INSTRUCTIONS>
A. Summarize the article on Everett L. Shostrom in two sentences.
B. Carry on the article about Everett L. Shostrom after its final sentence.

PROVIDED PASSAGE>
· · · · · · ·

= Everett L. Shostrom =

American psychotherapist

Everett Leo Shostrom was an American psychotherapist. His approach to psychotherapy was eclectic, integrating a wide range of theory, practice, and research. He was perhaps most well known for his film Three Approaches to Psychotherapy and his famous book Man, the Manipulator. He also produced well known tests and inventories including the Personal Orientation Inventory, Personal Orientation Dimensions, the Pair Attraction Inventory, and the Caring Relationship Inventory.

== Three Approaches to Psychotherapy ==
Shostrom in 1965 produced a series of videoed therapy sessions between "Gloria", one of his patients, and three of the leading psychotherapists of that time; Carl Rogers, Fritz Perls and Albert Ellis. Each therapist took a different approach to help Gloria with her problems - in particular discussing her difficulty with being honest to her daughter Pam while dating men again since her divorce. The approaches taken by the three therapists were respectively Person-centered therapy, Gestalt therapy, and Rational Emotive Behavior Therapy. The film has been widely used as a training aid for counselors and therapists. Shostrom subsequently produced Three Approaches to Psychotherapy II in 1977 featuring himself as a therapist, Carl Rogers, and Arnold Lazarus with a client named Kathy. Shostrom then produced a third iteration of the training program with a focus on cognitive therapies with psychologists Hans Strupp, Donald Meichenbaum, and psychiatrist Aaron T. Beck with a client named Richard in 1986.

· · · · · · ·

(Records from a collection)
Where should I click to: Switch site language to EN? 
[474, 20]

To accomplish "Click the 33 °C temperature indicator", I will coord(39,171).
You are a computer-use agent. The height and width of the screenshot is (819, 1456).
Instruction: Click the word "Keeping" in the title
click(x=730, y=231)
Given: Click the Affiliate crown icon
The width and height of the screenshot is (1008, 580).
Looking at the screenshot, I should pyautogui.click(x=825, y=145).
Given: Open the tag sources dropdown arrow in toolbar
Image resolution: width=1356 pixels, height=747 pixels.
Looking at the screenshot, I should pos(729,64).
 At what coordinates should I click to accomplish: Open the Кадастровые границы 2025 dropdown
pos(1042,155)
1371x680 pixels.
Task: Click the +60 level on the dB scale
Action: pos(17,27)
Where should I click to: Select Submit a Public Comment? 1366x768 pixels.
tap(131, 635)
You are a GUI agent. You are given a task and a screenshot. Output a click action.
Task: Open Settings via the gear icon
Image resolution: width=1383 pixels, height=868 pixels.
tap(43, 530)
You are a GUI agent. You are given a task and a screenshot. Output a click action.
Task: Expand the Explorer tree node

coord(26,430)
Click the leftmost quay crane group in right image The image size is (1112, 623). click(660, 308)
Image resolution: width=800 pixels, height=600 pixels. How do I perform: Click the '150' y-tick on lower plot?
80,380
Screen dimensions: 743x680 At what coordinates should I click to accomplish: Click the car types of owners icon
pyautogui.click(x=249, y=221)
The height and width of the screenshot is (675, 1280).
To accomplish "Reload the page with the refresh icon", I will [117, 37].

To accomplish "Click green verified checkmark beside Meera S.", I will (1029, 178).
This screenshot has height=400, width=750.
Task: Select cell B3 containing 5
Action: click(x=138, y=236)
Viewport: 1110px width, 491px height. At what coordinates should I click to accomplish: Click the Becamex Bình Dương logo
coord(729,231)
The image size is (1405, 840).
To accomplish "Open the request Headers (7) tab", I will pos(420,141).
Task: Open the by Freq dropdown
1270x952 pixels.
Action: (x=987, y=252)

· · · · · · ·

EXERCISE RESPONSES>
A. Everett Leo Shostrom was an American psychotherapist with an eclectic approach, well known for his film Three Approaches to Psychotherapy, his book Man, the Manipulator, and tests such as the Personal Orientation Inventory. In 1965 he filmed a patient called "Gloria" in sessions with Carl Rogers, Fritz Perls and Albert Ellis, who each took a different approach, and he later produced further versions of the program in 1977 and 1986.

B.
==Personal Orientation Inventory==
The Personal Orientation Inventory is a system developed by Shostrom (1963) to measure factors related to self-actualisation. It uses 120 pairs of choice items to make up ten sub-scales. With these scales being designed to address various aspects of the systems of personal values being held by the subject. The instruments were chosen on the basis of value concepts which he saw as having wide personal and social relevance. His claim was that it is suitable for, and it has been used in, a wide range of different areas. These include colleges, businesses, clinics as well as with counselors.

==Selected publications==
- Shostrom, E. L. (1967). Man, the manipulator: the inner journey from manipulation to actualization. Nashville, Abingdon Press.
- Brammer, L. M., & Shostrom, E. L. (1968). Therapeutic psychology; fundamentals of actualization counseling and psychotherapy. Englewood Cliffs, N.J., Prentice-Hall.